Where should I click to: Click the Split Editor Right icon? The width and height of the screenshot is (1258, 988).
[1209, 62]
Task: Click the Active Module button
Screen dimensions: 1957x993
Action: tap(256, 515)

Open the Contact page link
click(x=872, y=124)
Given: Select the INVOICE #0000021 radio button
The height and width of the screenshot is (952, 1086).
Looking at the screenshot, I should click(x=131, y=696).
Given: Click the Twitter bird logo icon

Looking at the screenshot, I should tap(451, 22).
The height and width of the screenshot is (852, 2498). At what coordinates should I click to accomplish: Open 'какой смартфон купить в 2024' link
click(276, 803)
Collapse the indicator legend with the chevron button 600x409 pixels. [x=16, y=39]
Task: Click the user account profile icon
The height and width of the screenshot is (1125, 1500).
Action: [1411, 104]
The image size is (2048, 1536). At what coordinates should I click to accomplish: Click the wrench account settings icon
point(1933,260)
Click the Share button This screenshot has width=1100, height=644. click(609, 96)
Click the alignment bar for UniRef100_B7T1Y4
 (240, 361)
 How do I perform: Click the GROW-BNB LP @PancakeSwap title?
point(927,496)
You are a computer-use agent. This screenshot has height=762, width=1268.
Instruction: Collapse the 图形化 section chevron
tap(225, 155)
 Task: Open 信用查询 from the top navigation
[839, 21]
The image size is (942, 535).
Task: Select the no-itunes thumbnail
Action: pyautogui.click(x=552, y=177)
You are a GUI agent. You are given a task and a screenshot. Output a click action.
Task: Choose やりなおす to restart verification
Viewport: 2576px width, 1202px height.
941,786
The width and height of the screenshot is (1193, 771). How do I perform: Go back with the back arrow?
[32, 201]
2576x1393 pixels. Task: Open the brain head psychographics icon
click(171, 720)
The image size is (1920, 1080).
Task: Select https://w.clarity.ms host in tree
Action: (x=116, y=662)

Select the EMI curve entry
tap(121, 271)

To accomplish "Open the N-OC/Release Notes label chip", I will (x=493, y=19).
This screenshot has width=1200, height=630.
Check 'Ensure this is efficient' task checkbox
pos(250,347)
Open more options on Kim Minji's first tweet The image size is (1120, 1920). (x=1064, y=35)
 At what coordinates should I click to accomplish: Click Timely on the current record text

▸ **Given exercise**:
Please return the entries exactly as they appear, starting at the line containing "Select the EMI curve entry" and ending at the line containing "Open more options".

▸ **Correct answer**:
Select the EMI curve entry
tap(121, 271)

To accomplish "Open the N-OC/Release Notes label chip", I will (x=493, y=19).
This screenshot has width=1200, height=630.
Check 'Ensure this is efficient' task checkbox
pos(250,347)
Open more options on Kim Minji's first tweet The image size is (1120, 1920). (x=1064, y=35)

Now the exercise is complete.